According to the BBC, her death marks the first rabies-related death in Norway for more than 200 years.
“It’s a terribly heavy case and a strain for the family,” infectious disease consultant Jens Eikås told VG.
The Daily Mail reported that Kallestad’s friends, who had been in contact with the dog, have been notified. Norway’s health trust has also contacted at least 77 people who had contact with Kallestad, and of these people, 31 have been vaccinated against rabies.
Under Norwegian law, rabies vaccines are not compulsory. However, Norway’s Institute of Public Health does recommend the rabies vaccines for certain countries—the Philippines among them.
The Center for Disease Control and Prevention (CDC) says that while rabies is 100 percent treatable, thousands of people around the world still die from the disease each year.
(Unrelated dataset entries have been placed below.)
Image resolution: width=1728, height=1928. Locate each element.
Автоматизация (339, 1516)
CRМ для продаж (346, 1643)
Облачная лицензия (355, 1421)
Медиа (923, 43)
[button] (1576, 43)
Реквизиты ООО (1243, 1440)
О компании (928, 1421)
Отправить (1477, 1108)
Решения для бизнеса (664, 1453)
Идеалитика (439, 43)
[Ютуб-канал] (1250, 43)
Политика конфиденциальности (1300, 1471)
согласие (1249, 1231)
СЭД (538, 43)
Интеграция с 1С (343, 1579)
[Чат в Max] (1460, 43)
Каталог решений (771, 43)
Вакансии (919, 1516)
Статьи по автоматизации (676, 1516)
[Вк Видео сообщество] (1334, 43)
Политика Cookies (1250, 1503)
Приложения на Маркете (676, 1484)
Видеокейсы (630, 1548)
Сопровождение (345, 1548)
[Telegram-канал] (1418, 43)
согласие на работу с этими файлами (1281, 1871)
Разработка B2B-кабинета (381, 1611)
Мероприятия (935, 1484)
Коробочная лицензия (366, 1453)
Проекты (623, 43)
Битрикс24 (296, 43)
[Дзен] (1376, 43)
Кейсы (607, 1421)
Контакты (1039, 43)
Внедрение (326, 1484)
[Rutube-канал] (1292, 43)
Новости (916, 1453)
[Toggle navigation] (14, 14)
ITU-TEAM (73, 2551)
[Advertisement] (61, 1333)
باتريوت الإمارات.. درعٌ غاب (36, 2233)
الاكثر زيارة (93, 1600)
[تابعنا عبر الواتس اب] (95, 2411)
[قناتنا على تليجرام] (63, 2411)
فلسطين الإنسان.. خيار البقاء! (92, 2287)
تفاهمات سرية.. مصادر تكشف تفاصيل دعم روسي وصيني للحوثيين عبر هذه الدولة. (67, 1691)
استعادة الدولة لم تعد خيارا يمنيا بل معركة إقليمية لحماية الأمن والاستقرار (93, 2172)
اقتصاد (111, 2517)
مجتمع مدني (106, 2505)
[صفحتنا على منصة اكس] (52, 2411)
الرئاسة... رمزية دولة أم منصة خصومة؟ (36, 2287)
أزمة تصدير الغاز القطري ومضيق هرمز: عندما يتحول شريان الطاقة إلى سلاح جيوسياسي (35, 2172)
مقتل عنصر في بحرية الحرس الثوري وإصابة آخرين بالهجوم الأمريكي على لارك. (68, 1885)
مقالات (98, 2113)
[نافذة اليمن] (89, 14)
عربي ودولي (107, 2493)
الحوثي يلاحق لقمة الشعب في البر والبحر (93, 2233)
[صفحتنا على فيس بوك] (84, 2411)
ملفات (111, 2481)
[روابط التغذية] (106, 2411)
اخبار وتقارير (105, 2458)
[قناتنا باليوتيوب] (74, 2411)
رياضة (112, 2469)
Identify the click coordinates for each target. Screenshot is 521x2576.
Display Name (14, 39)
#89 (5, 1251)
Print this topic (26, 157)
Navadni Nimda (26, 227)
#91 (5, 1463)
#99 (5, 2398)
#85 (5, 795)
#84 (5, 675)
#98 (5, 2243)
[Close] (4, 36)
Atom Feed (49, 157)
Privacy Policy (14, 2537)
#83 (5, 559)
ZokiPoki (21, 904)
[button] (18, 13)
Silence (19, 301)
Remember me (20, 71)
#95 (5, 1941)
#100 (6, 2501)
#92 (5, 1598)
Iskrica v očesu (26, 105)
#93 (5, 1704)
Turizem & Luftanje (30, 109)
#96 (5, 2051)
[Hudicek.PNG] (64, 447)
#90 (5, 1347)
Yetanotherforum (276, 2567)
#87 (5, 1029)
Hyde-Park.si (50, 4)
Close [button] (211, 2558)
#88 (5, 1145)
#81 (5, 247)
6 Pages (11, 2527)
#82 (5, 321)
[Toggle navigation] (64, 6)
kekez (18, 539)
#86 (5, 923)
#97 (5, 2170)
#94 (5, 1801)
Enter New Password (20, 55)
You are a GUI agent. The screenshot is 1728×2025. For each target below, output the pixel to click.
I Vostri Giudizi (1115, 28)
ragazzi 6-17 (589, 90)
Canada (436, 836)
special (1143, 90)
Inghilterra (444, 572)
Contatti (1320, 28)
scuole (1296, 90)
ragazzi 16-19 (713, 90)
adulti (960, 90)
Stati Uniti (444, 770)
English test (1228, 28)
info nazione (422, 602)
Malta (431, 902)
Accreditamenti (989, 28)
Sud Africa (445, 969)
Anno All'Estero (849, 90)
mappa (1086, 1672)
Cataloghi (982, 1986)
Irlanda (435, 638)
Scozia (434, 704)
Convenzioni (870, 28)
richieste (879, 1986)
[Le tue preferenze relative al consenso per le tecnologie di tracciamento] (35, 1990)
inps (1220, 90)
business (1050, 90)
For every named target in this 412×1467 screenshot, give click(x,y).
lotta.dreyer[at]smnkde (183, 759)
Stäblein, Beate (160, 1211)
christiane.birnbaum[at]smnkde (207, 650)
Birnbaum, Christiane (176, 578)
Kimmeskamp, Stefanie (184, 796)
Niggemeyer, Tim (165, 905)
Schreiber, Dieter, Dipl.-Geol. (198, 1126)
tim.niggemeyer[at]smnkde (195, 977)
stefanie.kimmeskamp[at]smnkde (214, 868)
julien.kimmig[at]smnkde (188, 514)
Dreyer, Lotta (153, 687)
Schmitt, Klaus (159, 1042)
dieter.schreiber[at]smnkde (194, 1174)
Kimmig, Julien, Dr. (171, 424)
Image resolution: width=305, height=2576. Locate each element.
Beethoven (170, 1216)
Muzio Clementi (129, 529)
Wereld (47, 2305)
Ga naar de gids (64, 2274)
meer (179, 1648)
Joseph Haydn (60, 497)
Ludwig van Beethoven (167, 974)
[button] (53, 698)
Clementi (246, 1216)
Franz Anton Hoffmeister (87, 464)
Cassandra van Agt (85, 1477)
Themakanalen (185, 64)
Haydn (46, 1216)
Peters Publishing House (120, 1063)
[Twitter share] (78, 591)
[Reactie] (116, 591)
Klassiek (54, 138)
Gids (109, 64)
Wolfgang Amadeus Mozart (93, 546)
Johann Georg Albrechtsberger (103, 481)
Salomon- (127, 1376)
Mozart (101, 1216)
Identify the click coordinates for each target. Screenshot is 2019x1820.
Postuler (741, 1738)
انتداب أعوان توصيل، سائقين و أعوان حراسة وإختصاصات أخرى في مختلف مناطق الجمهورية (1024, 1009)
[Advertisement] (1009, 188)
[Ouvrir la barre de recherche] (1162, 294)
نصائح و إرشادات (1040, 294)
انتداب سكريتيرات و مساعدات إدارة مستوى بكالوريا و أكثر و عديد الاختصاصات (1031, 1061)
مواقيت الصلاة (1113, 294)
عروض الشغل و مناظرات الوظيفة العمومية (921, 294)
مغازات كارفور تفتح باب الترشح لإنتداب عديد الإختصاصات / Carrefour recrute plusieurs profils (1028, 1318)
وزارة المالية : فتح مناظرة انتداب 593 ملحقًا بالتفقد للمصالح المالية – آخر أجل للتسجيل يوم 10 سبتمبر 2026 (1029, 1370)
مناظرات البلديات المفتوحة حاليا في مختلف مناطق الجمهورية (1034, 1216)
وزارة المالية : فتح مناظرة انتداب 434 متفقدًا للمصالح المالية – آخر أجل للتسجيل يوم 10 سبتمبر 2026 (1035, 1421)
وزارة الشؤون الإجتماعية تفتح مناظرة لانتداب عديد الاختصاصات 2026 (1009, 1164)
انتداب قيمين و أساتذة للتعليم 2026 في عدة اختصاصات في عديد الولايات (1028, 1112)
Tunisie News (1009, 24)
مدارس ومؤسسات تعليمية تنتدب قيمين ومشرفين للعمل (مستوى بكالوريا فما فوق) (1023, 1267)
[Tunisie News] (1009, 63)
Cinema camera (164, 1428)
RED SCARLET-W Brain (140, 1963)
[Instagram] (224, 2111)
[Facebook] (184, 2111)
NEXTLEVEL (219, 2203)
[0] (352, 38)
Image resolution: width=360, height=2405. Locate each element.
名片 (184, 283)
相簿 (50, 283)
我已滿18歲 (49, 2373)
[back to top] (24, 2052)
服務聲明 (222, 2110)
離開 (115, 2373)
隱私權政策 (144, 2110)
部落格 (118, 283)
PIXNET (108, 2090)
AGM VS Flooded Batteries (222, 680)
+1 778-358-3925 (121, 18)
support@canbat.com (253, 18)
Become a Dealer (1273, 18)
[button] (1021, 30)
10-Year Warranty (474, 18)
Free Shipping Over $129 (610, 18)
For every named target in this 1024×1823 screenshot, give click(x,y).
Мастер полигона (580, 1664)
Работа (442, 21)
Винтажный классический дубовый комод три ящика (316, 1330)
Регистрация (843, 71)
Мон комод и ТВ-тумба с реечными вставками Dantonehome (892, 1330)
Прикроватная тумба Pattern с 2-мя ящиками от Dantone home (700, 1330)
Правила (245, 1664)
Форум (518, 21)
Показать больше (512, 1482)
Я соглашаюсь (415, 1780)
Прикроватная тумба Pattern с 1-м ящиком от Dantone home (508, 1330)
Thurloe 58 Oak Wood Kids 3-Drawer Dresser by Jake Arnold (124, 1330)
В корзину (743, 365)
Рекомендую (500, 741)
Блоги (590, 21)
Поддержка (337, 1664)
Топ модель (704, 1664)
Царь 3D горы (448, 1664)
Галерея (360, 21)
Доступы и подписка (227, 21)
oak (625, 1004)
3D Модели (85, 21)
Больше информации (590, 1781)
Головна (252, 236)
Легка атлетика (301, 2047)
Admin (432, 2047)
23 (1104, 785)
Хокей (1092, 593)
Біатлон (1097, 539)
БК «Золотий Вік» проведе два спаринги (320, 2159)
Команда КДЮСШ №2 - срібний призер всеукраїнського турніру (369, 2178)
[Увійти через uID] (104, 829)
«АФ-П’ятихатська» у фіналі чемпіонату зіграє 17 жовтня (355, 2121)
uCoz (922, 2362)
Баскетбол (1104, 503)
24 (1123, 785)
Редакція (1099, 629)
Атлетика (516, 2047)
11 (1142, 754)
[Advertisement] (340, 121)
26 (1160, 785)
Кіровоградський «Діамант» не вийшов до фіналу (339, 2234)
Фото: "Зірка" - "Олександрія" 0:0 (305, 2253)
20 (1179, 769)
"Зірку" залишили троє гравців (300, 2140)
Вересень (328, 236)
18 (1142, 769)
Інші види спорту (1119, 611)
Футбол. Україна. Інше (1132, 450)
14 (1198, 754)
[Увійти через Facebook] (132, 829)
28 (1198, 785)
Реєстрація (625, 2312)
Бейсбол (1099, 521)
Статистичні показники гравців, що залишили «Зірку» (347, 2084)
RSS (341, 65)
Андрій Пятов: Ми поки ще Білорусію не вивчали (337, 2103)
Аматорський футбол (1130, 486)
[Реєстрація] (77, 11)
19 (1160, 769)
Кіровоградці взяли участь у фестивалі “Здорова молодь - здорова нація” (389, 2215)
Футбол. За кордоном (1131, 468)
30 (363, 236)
According to the CDC, the most common way rabies is transmitted is “through the bite and virus-containing saliva of an infected host.” The rabies virus attacks the brain and nervous system in humans and, if left untreated, it can result in death within a few days of symptoms onset.
Initial symptoms of rabies include headaches and a fever.
“As the disease progresses, more specific symptoms appear and may include insomnia, anxiety, confusion, slight or partial paralysis, excitation, hallucinations, agitation, hypersalivation (increase in saliva), difficulty swallowing, and hydrophobia (fear of water),” the CDC states.
“Decisions to start vaccination, known as postexposure prophylaxis (PEP), will be based on your type of exposure and the animal you were exposed to, as well as laboratory and surveillance information for the geographic area where the exposure occurred,” the CDC’s website states.
“In the United States, postexposure prophylaxis consists of a regimen of one dose of immune globulin and four doses of rabies vaccine over a 14-day period.”